Directions for this task | Reproduce the data exactly.

>>>>

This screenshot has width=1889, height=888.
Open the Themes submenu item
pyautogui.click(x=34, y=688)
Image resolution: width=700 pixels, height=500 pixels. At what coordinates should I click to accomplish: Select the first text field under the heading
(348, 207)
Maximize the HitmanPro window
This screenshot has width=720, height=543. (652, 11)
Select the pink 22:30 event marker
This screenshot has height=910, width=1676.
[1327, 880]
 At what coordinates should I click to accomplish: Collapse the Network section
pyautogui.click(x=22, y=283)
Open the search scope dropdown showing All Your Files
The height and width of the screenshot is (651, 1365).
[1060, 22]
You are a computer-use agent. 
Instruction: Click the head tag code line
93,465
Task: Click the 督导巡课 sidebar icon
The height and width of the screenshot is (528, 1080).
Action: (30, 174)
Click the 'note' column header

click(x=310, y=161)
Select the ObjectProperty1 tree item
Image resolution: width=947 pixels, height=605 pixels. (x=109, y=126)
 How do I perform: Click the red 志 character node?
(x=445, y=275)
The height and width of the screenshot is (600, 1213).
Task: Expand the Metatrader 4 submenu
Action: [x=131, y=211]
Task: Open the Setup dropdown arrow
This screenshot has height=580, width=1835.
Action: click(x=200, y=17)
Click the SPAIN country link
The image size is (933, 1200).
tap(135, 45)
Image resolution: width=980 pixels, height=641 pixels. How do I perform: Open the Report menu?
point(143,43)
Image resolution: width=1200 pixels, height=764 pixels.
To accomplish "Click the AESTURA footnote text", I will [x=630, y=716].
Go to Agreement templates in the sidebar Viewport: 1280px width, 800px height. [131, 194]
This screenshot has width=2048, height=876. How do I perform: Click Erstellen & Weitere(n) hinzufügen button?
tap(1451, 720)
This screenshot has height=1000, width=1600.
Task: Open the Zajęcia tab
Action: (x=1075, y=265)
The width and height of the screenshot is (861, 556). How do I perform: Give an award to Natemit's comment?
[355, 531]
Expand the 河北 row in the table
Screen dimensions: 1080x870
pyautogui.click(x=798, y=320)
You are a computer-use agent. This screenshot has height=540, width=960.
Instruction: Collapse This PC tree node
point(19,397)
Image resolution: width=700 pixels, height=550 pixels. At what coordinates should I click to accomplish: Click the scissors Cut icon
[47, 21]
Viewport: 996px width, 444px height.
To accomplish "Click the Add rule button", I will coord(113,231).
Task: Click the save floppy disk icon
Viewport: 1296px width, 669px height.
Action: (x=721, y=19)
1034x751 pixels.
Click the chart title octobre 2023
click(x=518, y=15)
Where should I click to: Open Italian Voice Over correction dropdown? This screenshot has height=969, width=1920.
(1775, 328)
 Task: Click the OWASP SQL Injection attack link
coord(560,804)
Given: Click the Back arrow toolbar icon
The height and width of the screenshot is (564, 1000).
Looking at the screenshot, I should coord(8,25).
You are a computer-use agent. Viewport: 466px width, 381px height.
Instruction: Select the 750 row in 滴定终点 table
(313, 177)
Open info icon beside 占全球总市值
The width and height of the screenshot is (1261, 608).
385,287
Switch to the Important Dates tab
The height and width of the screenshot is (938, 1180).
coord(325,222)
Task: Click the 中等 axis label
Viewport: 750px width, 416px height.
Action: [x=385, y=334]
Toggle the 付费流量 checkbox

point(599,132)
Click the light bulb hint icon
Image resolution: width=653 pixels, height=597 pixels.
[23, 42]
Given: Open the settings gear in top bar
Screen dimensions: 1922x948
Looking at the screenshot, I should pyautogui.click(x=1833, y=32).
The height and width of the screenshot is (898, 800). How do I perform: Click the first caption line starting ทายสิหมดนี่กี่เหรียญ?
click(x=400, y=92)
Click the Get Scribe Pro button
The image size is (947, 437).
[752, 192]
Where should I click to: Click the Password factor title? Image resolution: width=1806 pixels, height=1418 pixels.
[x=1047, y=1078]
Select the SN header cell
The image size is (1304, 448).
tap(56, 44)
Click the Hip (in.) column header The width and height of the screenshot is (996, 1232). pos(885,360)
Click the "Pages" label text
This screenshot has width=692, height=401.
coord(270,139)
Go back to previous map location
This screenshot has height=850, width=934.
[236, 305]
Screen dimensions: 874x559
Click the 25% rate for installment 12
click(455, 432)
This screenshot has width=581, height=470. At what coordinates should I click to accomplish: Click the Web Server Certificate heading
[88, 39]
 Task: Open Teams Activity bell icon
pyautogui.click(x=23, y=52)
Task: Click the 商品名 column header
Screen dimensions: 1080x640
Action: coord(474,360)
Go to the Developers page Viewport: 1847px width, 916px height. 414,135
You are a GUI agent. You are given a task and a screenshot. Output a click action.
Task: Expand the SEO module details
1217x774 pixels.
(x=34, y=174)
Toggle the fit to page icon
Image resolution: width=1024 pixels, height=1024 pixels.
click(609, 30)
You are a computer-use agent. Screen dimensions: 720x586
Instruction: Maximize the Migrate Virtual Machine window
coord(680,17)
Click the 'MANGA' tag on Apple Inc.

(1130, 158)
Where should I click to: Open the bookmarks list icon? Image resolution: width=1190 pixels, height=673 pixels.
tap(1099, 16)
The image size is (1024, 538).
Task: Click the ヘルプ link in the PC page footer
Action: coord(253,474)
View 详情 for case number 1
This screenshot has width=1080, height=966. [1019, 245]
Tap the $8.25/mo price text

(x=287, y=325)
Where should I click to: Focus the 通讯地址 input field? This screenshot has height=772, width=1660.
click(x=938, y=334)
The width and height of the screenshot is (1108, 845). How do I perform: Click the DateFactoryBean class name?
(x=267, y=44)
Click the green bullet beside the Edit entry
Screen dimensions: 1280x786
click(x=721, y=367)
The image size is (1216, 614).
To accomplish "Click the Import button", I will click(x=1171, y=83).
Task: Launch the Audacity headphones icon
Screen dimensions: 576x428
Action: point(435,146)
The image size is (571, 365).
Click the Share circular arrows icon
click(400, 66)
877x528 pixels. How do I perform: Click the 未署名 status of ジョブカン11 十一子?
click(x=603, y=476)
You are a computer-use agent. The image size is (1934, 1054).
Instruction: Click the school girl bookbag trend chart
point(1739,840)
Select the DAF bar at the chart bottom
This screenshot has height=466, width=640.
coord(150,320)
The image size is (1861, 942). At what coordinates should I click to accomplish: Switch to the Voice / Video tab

<<<<

Written response |
This screenshot has width=1889, height=888.
Open the Themes submenu item
pyautogui.click(x=34, y=688)
Image resolution: width=700 pixels, height=500 pixels. At what coordinates should I click to accomplish: Select the first text field under the heading
(348, 207)
Maximize the HitmanPro window
This screenshot has width=720, height=543. (652, 11)
Select the pink 22:30 event marker
This screenshot has height=910, width=1676.
[1327, 880]
 At what coordinates should I click to accomplish: Collapse the Network section
pyautogui.click(x=22, y=283)
Open the search scope dropdown showing All Your Files
The height and width of the screenshot is (651, 1365).
[1060, 22]
You are a computer-use agent. 
Instruction: Click the head tag code line
93,465
Task: Click the 督导巡课 sidebar icon
The height and width of the screenshot is (528, 1080).
Action: (30, 174)
Click the 'note' column header

click(x=310, y=161)
Select the ObjectProperty1 tree item
Image resolution: width=947 pixels, height=605 pixels. (x=109, y=126)
 How do I perform: Click the red 志 character node?
(x=445, y=275)
The height and width of the screenshot is (600, 1213).
Task: Expand the Metatrader 4 submenu
Action: [x=131, y=211]
Task: Open the Setup dropdown arrow
This screenshot has height=580, width=1835.
Action: click(x=200, y=17)
Click the SPAIN country link
The image size is (933, 1200).
tap(135, 45)
Image resolution: width=980 pixels, height=641 pixels. How do I perform: Open the Report menu?
point(143,43)
Image resolution: width=1200 pixels, height=764 pixels.
To accomplish "Click the AESTURA footnote text", I will [x=630, y=716].
Go to Agreement templates in the sidebar Viewport: 1280px width, 800px height. [131, 194]
This screenshot has width=2048, height=876. How do I perform: Click Erstellen & Weitere(n) hinzufügen button?
tap(1451, 720)
This screenshot has height=1000, width=1600.
Task: Open the Zajęcia tab
Action: (x=1075, y=265)
The width and height of the screenshot is (861, 556). How do I perform: Give an award to Natemit's comment?
[355, 531]
Expand the 河北 row in the table
Screen dimensions: 1080x870
pyautogui.click(x=798, y=320)
You are a computer-use agent. This screenshot has height=540, width=960.
Instruction: Collapse This PC tree node
point(19,397)
Image resolution: width=700 pixels, height=550 pixels. At what coordinates should I click to accomplish: Click the scissors Cut icon
[47, 21]
Viewport: 996px width, 444px height.
To accomplish "Click the Add rule button", I will coord(113,231).
Task: Click the save floppy disk icon
Viewport: 1296px width, 669px height.
Action: (x=721, y=19)
1034x751 pixels.
Click the chart title octobre 2023
click(x=518, y=15)
Where should I click to: Open Italian Voice Over correction dropdown? This screenshot has height=969, width=1920.
(1775, 328)
 Task: Click the OWASP SQL Injection attack link
coord(560,804)
Given: Click the Back arrow toolbar icon
The height and width of the screenshot is (564, 1000).
Looking at the screenshot, I should coord(8,25).
You are a computer-use agent. Viewport: 466px width, 381px height.
Instruction: Select the 750 row in 滴定终点 table
(313, 177)
Open info icon beside 占全球总市值
The width and height of the screenshot is (1261, 608).
385,287
Switch to the Important Dates tab
The height and width of the screenshot is (938, 1180).
coord(325,222)
Task: Click the 中等 axis label
Viewport: 750px width, 416px height.
Action: [x=385, y=334]
Toggle the 付费流量 checkbox

point(599,132)
Click the light bulb hint icon
Image resolution: width=653 pixels, height=597 pixels.
[23, 42]
Given: Open the settings gear in top bar
Screen dimensions: 1922x948
Looking at the screenshot, I should pyautogui.click(x=1833, y=32).
The height and width of the screenshot is (898, 800). How do I perform: Click the first caption line starting ทายสิหมดนี่กี่เหรียญ?
click(x=400, y=92)
Click the Get Scribe Pro button
The image size is (947, 437).
[752, 192]
Where should I click to: Click the Password factor title? Image resolution: width=1806 pixels, height=1418 pixels.
[x=1047, y=1078]
Select the SN header cell
The image size is (1304, 448).
tap(56, 44)
Click the Hip (in.) column header The width and height of the screenshot is (996, 1232). pos(885,360)
Click the "Pages" label text
This screenshot has width=692, height=401.
coord(270,139)
Go back to previous map location
This screenshot has height=850, width=934.
[236, 305]
Screen dimensions: 874x559
Click the 25% rate for installment 12
click(455, 432)
This screenshot has width=581, height=470. At what coordinates should I click to accomplish: Click the Web Server Certificate heading
[88, 39]
 Task: Open Teams Activity bell icon
pyautogui.click(x=23, y=52)
Task: Click the 商品名 column header
Screen dimensions: 1080x640
Action: coord(474,360)
Go to the Developers page Viewport: 1847px width, 916px height. 414,135
You are a GUI agent. You are given a task and a screenshot. Output a click action.
Task: Expand the SEO module details
1217x774 pixels.
(x=34, y=174)
Toggle the fit to page icon
Image resolution: width=1024 pixels, height=1024 pixels.
click(609, 30)
You are a computer-use agent. Screen dimensions: 720x586
Instruction: Maximize the Migrate Virtual Machine window
coord(680,17)
Click the 'MANGA' tag on Apple Inc.

(1130, 158)
Where should I click to: Open the bookmarks list icon? Image resolution: width=1190 pixels, height=673 pixels.
tap(1099, 16)
The image size is (1024, 538).
Task: Click the ヘルプ link in the PC page footer
Action: coord(253,474)
View 详情 for case number 1
This screenshot has width=1080, height=966. [1019, 245]
Tap the $8.25/mo price text

(x=287, y=325)
Where should I click to: Focus the 通讯地址 input field? This screenshot has height=772, width=1660.
click(x=938, y=334)
The width and height of the screenshot is (1108, 845). How do I perform: Click the DateFactoryBean class name?
(x=267, y=44)
Click the green bullet beside the Edit entry
Screen dimensions: 1280x786
click(x=721, y=367)
The image size is (1216, 614).
To accomplish "Click the Import button", I will click(x=1171, y=83).
Task: Launch the Audacity headphones icon
Screen dimensions: 576x428
Action: point(435,146)
The image size is (571, 365).
Click the Share circular arrows icon
click(400, 66)
877x528 pixels. How do I perform: Click the 未署名 status of ジョブカン11 十一子?
click(x=603, y=476)
You are a computer-use agent. The image size is (1934, 1054).
Instruction: Click the school girl bookbag trend chart
point(1739,840)
Select the DAF bar at the chart bottom
This screenshot has height=466, width=640.
coord(150,320)
The image size is (1861, 942). At what coordinates should I click to accomplish: Switch to the Voice / Video tab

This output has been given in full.